2. Chromosome Representation

Each protein structure is represented as a chromosome, consisting of angles (phi, psi, omega) that define the conformation of each amino acid in the sequence. The chromosome length is three times the protein length, accommodating the three angles per amino acid.

3. Fitness Function

The fitness of each chromosome is evaluated using a fitness function that calculates the energy of the corresponding protein structure. The energy is determined using a scoring function based on trigonometric calculations, where lower energy values indicate more stable protein configurations.

4. Genetic Operators

Selection: Two individuals from the population are selected randomly, with the fitter individual (lower energy) chosen for reproduction.

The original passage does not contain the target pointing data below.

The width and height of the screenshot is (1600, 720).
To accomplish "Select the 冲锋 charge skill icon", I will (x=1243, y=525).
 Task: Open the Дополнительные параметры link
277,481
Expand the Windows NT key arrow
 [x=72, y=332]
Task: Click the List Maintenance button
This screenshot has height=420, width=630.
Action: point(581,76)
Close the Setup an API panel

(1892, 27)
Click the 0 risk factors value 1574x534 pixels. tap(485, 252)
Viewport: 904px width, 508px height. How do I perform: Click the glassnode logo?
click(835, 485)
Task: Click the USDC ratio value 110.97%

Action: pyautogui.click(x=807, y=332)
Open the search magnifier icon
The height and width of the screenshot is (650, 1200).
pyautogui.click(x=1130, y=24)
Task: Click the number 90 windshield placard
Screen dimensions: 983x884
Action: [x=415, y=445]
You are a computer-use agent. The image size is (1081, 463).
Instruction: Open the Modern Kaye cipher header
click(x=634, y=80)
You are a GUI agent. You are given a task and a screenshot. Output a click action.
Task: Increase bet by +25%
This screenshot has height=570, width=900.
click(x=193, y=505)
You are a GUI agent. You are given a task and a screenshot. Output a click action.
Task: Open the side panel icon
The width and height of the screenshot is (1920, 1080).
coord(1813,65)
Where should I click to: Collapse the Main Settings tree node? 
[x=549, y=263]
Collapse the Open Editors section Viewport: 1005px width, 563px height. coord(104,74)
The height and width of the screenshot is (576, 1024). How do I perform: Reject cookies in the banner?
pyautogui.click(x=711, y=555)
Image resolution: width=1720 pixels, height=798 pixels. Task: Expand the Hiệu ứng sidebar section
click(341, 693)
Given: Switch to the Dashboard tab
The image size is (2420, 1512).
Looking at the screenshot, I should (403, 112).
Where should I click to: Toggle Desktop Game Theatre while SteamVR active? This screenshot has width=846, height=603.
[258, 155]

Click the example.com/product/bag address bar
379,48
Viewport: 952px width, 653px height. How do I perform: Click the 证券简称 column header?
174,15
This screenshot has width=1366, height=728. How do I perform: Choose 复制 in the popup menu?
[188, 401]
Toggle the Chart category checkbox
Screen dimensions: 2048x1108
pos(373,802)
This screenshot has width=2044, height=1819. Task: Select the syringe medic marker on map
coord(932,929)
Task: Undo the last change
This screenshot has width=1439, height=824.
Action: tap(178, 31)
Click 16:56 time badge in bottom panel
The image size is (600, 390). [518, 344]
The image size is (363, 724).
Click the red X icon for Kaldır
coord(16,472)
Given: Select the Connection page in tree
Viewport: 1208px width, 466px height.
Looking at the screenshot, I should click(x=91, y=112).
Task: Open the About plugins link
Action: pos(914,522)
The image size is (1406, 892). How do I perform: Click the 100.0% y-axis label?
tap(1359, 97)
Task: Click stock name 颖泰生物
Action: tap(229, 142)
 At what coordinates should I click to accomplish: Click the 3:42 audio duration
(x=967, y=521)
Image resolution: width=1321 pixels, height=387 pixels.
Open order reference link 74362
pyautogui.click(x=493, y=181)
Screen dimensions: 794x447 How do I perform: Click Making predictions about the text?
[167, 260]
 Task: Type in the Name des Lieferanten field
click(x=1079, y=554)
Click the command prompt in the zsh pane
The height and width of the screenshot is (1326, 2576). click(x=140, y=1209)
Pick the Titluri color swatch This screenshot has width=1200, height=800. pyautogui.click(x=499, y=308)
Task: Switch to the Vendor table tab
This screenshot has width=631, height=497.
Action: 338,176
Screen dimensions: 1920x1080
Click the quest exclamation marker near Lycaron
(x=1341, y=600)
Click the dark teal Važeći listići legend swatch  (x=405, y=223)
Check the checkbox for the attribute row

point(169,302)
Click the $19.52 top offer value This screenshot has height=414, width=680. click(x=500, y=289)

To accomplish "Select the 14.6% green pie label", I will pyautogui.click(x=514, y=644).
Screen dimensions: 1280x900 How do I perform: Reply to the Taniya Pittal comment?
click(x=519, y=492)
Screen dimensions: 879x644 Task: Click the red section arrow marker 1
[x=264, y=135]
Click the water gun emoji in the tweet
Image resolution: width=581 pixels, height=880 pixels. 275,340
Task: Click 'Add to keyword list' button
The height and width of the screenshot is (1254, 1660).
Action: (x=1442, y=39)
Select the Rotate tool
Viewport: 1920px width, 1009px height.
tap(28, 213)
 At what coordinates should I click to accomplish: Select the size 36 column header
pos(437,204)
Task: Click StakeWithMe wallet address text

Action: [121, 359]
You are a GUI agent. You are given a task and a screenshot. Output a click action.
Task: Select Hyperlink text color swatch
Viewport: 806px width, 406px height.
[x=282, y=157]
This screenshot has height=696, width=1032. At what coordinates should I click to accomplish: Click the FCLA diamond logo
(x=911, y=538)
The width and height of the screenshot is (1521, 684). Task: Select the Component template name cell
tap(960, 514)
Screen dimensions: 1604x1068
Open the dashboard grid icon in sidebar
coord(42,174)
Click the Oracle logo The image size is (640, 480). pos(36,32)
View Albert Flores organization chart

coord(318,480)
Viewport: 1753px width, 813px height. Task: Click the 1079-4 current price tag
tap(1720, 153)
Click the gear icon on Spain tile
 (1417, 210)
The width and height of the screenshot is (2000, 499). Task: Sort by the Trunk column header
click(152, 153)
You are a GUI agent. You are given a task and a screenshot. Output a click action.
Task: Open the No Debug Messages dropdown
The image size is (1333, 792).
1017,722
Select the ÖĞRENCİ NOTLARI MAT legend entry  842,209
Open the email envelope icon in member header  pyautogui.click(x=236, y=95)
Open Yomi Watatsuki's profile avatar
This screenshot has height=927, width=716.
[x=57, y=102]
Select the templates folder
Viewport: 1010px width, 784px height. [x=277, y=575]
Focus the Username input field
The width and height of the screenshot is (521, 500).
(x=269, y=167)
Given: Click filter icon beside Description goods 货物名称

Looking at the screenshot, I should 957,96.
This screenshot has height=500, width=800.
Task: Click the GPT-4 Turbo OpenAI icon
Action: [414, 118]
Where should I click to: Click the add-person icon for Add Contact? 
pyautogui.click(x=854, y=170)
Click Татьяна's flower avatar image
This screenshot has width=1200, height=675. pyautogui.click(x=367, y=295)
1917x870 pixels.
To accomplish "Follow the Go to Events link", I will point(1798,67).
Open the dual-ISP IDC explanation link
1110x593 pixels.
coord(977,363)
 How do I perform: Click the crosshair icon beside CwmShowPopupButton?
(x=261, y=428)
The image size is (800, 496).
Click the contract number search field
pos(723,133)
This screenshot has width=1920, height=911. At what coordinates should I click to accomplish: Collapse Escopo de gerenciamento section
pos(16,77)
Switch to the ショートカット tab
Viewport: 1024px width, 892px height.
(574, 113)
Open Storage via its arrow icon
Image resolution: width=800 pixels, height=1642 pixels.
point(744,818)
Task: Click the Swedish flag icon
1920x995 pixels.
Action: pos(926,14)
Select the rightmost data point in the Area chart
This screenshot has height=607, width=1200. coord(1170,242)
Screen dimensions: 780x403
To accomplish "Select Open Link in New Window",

Crossover: A single-point crossover is implemented to create offspring from two parent chromosomes, promoting genetic diversity.

Mutation: Each gene in the chromosome has a 10% chance of mutation, introducing variability and aiding in the exploration of the solution space.

5. Population Evolution

The algorithm maintains a population of candidate solutions. Over a series of generations, it applies selection, crossover, and mutation to evolve the population. The best-performing individuals are retained for subsequent generations.

6. Visualization

The script records the best fitness value (lowest energy) at each generation and plots this data using Matplotlib. This visualization helps track the progress of the optimization process and demonstrates how the population converges towards better solutions over time.

7. Final Output

After the specified number of generations, the script decodes the fittest chromosome to obtain the corresponding protein structure and displays the best fitness values achieved throughout the simulation.

# Conclusion

This project provides a practical application of genetic algorithms in computational biology, specifically in protein folding. It highlights the potential of evolutionary strategies to solve complex optimization problems in biological systems, making it a valuable tool for researchers and students interested in bioinformatics and computational modeling.